CORPORATE LINE: Notorious Puerto Rican heroin dealer Carlito Brigante (Al Pacino) is released from jail on a technicality thanks to the manipulations of his sleazy lawyer buddy (Sean Penn). All he wants is to keep his nose clean and earn enough money to start a business in the Bahamas–and maybe rekindle romance with his old flame, played by Penelope Ann Miller. Instead he finds himself back in trouble as a result of old-world codes of honor and misguided loyalties. It all takes place in 1975 Manhattan, in and around a nightclub Carlito manages, so there’s plenty of classic disco music pulsing on the soundtrack. John Leguizamo plays one of the younger generations of hoodlums out to prove something. Viggo Mortensen and Luis Guzmán star as a couple of Carlito’s buddies from the old days. Brian De Palma, who directed Pacino a decade earlier in SCARFACE, makes this seem almost like that film’s sequel. As expected, there’s plenty of elaborate tracking shots and suspenseful set pieces, most memorably a pulse-pounding chase through Grand Central Station. It’s adapted from two novels by New York Supreme Court Judge Edwin Torres based on his childhood in East Harlem.
THE MOVIE: On the heels of his Oscar for Scent of a Woman, Pacino lights this role on fire. This is Pacino at his best. As Carlito, Pacino plays another character who thinks he is immortal while showing that is a mere mortal.
But let’s not snub Sean Penn. Penn’s curly wigged, drug addicted will make you forget that he is fact an acting. It’s impossible to think of anyone other than Penn playing David Kleinfeld. Penn absolutely becomes David in every way.
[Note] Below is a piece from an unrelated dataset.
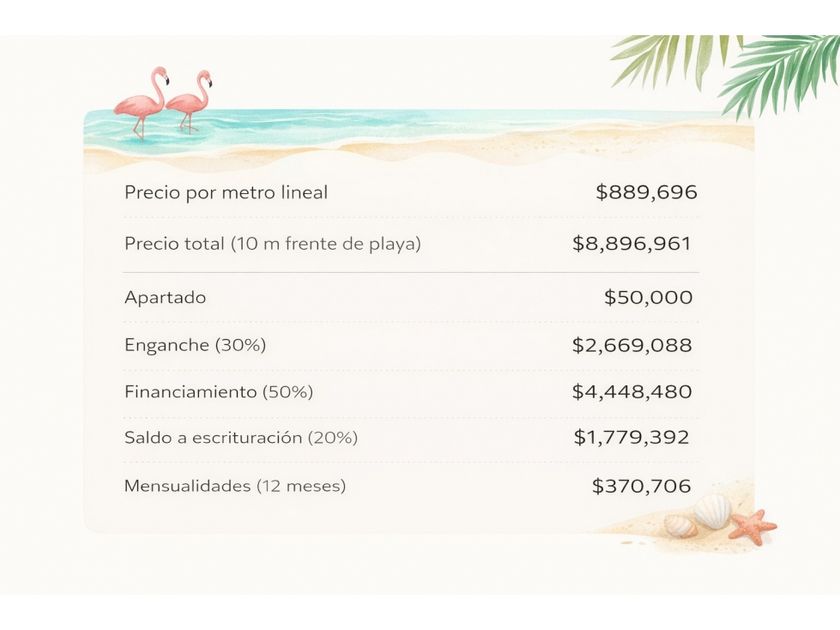Select the Mensualidades (12 meses) label

[x=235, y=486]
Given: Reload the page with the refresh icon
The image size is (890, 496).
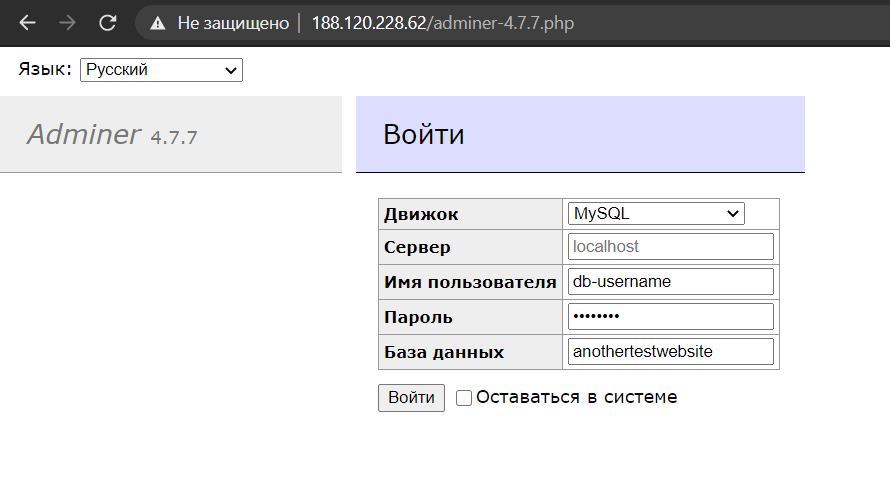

“Brian De Palma on Carlito’s Way” is a nice piece that seems a bit cut or taken from what was a larger interview. Why it doesn’t feel whole I’m not sure.
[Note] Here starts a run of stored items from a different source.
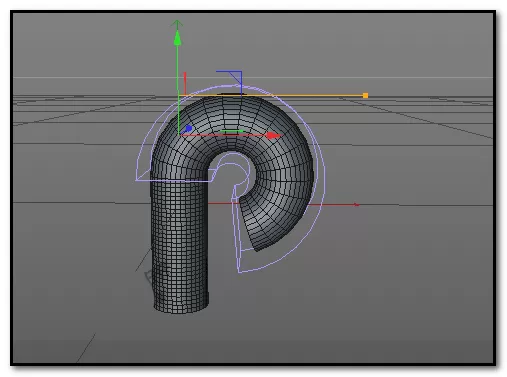The width and height of the screenshot is (507, 377).
Task: Select the purple cage's bottom corner
Action: [x=240, y=271]
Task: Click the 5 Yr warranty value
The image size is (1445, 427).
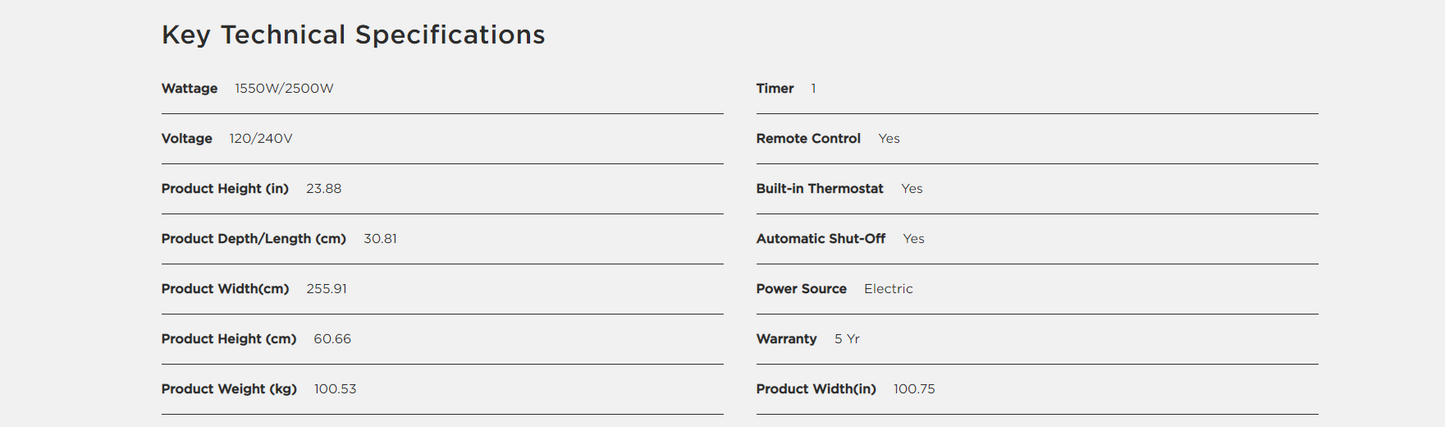Action: (x=847, y=339)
“Deleted Scenes” include some scenes that don’t add much to the film nor your enjoyment.
“The Making of Carlito’s Way” goes deeper into the film than the interview with De Palma. The producers discuss the many issues they faced in the film. Even if this was the only featurette it would be worth buying the Ultimate Edition alone.
Also included are a Photo & Poster Gallery, Original Promotional Featurette, and Original Theatrical Trailer
FRANKLY: Carlito’s Way was a film made in a time when so much of the usual Hollywood film’s missed because they lacked soul. This is De Palma’s masterpiece.